My Salinger Year
Posted: July 2, 2014 Filed under: Books Leave a commentMy Salinger Year
Joanna Rakoff
Knopf (June 3, 2014), 274 pages
Kindle Edition $10.99, Amazon Hardcover $18.58
My Salinger Year is published as a memoir and in a note at the front of the book the author insists that the story is factual, with only a few changes in chronology and names. I have to take her word for that, I suppose.
In any case, the book reads like a novel. The author writes about her first job out of college in 1996. She gets a job as an assistant at a traditional literary agency in New York City. They are so traditional that they don’t believe in computers. The author types letters for her boss using a Dictaphone and an IBM Selectric typewriter.

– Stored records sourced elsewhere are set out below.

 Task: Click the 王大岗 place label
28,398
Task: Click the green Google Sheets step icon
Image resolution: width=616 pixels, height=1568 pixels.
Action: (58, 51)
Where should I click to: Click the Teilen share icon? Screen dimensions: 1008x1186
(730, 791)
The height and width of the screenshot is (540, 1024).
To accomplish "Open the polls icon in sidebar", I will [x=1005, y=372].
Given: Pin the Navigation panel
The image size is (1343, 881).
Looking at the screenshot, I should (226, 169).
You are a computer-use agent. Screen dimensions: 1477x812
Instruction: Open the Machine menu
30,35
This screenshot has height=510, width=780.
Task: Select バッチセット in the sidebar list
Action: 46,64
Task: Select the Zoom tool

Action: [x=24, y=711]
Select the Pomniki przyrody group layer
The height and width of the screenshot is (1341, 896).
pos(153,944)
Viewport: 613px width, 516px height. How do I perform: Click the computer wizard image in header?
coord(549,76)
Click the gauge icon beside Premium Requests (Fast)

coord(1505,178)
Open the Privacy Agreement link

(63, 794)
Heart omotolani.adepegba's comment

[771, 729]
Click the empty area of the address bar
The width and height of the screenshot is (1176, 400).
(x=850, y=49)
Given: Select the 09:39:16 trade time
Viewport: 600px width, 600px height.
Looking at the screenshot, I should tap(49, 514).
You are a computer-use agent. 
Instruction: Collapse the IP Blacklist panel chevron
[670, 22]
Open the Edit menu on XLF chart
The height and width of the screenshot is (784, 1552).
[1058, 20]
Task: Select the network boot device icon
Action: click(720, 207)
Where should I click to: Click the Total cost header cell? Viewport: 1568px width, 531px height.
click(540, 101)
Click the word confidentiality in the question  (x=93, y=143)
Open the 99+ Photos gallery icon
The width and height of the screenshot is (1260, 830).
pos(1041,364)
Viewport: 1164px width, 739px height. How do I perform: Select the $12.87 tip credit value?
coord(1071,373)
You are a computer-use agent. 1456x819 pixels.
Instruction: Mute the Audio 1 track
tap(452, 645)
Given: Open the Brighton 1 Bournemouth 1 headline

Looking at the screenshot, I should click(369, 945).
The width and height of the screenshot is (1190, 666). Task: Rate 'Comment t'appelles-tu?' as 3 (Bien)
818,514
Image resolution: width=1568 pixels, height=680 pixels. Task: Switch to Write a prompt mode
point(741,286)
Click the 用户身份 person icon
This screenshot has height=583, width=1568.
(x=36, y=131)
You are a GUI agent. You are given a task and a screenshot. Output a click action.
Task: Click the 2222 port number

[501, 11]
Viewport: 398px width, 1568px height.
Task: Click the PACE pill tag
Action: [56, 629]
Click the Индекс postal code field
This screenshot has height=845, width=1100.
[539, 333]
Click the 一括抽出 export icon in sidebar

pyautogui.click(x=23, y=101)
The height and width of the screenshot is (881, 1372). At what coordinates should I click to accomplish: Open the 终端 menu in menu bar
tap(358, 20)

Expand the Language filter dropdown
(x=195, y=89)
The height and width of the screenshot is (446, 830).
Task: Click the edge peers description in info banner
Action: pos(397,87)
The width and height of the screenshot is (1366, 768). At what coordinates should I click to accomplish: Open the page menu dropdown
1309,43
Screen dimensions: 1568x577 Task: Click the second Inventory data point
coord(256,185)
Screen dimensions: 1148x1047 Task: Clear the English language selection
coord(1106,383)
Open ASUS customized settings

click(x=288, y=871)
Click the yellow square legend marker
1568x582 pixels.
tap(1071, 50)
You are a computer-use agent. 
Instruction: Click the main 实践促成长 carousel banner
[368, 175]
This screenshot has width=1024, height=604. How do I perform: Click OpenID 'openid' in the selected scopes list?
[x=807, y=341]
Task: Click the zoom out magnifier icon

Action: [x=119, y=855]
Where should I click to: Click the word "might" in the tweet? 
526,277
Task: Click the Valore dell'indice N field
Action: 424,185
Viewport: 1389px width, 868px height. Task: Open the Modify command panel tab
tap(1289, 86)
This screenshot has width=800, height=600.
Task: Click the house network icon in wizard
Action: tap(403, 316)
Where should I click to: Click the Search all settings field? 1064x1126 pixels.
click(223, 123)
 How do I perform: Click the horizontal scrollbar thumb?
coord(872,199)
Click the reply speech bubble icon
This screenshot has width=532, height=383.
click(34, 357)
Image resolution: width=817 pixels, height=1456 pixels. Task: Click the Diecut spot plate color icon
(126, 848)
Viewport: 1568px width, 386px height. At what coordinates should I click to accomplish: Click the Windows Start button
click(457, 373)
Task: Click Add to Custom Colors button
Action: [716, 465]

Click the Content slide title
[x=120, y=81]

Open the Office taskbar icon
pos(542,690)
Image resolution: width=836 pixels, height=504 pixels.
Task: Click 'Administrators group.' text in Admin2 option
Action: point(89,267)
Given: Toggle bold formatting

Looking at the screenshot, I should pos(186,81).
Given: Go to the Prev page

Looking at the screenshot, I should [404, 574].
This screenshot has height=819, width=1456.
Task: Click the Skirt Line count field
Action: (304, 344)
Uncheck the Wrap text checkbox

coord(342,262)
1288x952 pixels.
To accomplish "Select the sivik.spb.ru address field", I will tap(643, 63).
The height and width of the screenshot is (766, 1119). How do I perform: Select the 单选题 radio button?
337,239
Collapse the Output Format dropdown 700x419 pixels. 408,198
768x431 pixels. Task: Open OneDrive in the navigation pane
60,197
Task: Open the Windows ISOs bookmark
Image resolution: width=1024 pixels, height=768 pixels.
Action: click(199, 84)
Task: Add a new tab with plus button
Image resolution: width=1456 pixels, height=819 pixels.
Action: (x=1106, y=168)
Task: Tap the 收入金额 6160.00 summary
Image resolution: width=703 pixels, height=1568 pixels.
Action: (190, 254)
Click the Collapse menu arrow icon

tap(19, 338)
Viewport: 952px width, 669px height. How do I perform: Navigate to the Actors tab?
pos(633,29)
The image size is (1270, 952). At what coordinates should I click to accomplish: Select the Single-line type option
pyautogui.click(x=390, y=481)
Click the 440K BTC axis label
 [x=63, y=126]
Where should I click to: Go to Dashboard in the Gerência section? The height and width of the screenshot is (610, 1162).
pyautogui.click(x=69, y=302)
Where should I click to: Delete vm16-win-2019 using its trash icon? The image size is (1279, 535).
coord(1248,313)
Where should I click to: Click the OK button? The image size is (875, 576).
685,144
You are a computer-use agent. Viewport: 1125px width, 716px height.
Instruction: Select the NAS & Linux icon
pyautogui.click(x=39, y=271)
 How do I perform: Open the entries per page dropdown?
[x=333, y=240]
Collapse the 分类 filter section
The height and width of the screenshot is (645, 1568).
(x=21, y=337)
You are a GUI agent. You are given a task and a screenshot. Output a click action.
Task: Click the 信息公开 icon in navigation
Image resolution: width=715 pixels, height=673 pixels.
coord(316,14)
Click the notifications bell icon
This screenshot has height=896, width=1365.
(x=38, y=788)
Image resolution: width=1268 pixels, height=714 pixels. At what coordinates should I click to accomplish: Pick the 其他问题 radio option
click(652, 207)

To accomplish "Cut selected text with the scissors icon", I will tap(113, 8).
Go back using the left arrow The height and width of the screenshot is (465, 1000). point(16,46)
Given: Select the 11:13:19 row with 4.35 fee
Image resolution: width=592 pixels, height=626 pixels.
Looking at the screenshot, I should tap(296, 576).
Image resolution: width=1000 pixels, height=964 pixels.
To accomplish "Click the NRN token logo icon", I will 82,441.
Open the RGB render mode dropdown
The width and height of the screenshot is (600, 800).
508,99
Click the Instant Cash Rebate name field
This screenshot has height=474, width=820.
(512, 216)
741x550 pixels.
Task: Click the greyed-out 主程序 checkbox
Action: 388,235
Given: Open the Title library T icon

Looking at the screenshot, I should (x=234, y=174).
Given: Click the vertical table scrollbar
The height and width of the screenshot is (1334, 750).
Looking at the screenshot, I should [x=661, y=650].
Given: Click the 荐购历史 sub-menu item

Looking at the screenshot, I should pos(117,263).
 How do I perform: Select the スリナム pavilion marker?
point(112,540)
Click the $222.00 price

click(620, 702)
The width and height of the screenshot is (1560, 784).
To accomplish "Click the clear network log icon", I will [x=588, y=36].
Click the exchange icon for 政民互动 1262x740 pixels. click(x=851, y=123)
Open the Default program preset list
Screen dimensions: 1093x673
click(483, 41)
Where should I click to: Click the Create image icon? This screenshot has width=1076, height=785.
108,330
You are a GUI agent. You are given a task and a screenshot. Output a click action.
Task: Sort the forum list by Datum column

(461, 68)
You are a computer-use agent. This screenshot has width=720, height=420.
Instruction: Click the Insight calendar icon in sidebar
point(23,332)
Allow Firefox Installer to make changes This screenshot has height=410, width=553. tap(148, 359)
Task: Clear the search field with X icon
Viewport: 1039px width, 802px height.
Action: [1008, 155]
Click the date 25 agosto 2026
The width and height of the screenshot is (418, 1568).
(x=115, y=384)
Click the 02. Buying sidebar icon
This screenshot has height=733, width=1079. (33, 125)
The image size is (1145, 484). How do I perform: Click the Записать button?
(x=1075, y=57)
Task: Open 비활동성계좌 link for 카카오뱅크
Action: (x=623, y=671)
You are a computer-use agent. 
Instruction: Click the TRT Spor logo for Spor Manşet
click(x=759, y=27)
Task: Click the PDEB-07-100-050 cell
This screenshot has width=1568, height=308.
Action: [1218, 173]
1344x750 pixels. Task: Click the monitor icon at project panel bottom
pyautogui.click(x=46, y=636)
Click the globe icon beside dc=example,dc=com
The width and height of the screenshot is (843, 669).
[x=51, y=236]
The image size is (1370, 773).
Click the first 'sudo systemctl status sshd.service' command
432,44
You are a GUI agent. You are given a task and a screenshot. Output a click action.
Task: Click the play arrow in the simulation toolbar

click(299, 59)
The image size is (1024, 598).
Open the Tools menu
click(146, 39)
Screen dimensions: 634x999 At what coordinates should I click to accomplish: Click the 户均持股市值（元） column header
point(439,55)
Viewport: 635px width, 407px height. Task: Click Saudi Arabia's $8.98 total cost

She writes about her less-than-modest apartment shared with her boyfriend and how her father, unbeknownst to her, had saved up her college credit card debt and student loans (which she thought was scholarship money) for her to pay back. This on her minimal agency salary.
As it turns out, The Agency, as she calls it, has long represented J.D. Salinger, and her boss (always referred to as “my boss”) was Salinger’s agent. That meant a good portion of her job involved answering fan letters to Salinger, both those sent to the agency and those sent over from his publisher.
As a memoir, loose ends are not always tied up as we might expect in a novel, but if you have any interest in the New York literary scene, My Salinger Year is time well spent.